イスラム聖者の研究書

直接関係する領域ではないのだけれど、比較研究という観点から、イスラム方面の中世研究というのもやはり多少とも気になる。というわけで、私市正年『マグリブ中世社会とイスラーム聖者崇拝』(山川出版社、2009)を読み始める。北アフリカのいわゆるマグレブ地方に史料の範囲を絞り、主にスーフィズムが伝わる11世紀以降のイスラム聖者についてかなり包括的にまとめた労作。期待通り、比較という観点で興味深い記述がいろいろと見られる。たとえば次の点。「スーフィスムが土俗化する過程で、聖者崇拝が盛んになり、イスラームが民衆化した」(p.48)というのが一般的な説明とされているけれど、著者はこれは間違いではないとしつつも、その地域での初期の聖者崇拝は、イスラム教という比較的新しい宗教をもって入ってきたアラブに対し、現地のベルベル人が表面的にイスラム受容を取り繕いつつ、自分たちの伝統的信仰を守ろうとした、という側面もあったことを指摘している(p.47)。だとすると、キリスト教は土着信仰を吸収して拡大した、などと一般には言われているけれど、それなども案外、当初はキリスト教を装いながら土着信仰が温存されていったみたいな部分もあったのだろうなあ、と思ってしまう。また、聖者像の比較では、キリスト教での骨など聖遺物の崇拝に対して、イスラムでは骨の持ち出しは禁じ手で、結果としてキリスト教のように分骨などによって聖地が拡散するような事態はイスラム教ではありえないという(p.37)。

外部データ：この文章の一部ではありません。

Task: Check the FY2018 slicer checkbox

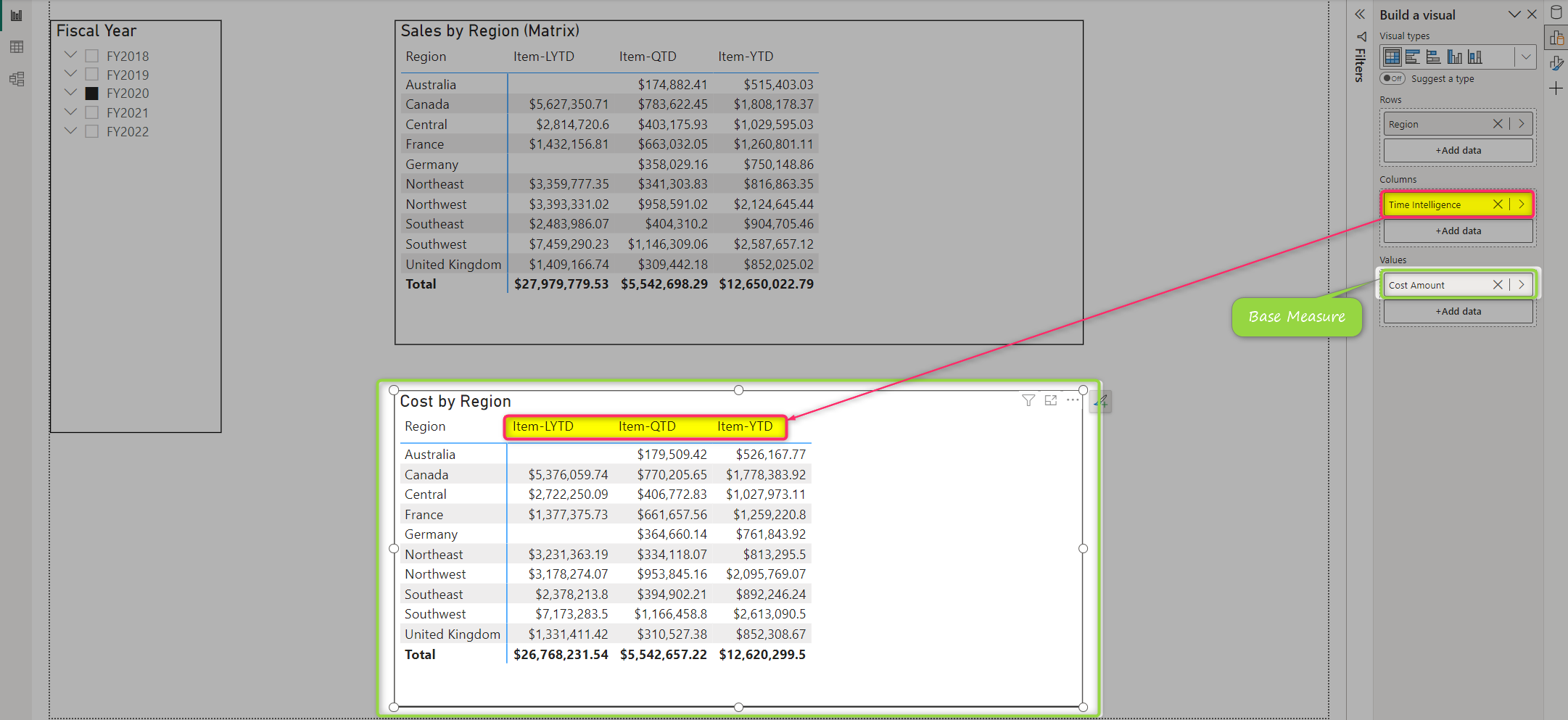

著者はこの後、聖人に付与されるバラカ(神の恩寵のような意味だという)の意味の変遷をまとめている。それによると、もとは広い意味での精神的・物質的祝福を意味したバラカは、イスラム教の成立後にはすべてアッラーに由来するとされて内面化・一元化されるようになるものの、マグレブでの史料からは、徐々にそれが再び拡散し物質化し始めることが窺えるらしい。このあたり、伝播・伝達の力学が垣間見えて興味深い。この後、さらに聖者の特徴づけや奇跡の分類、マグレブ社会と聖者の関係性などが各章で検討されていくようで、まだまだ面白そうではある。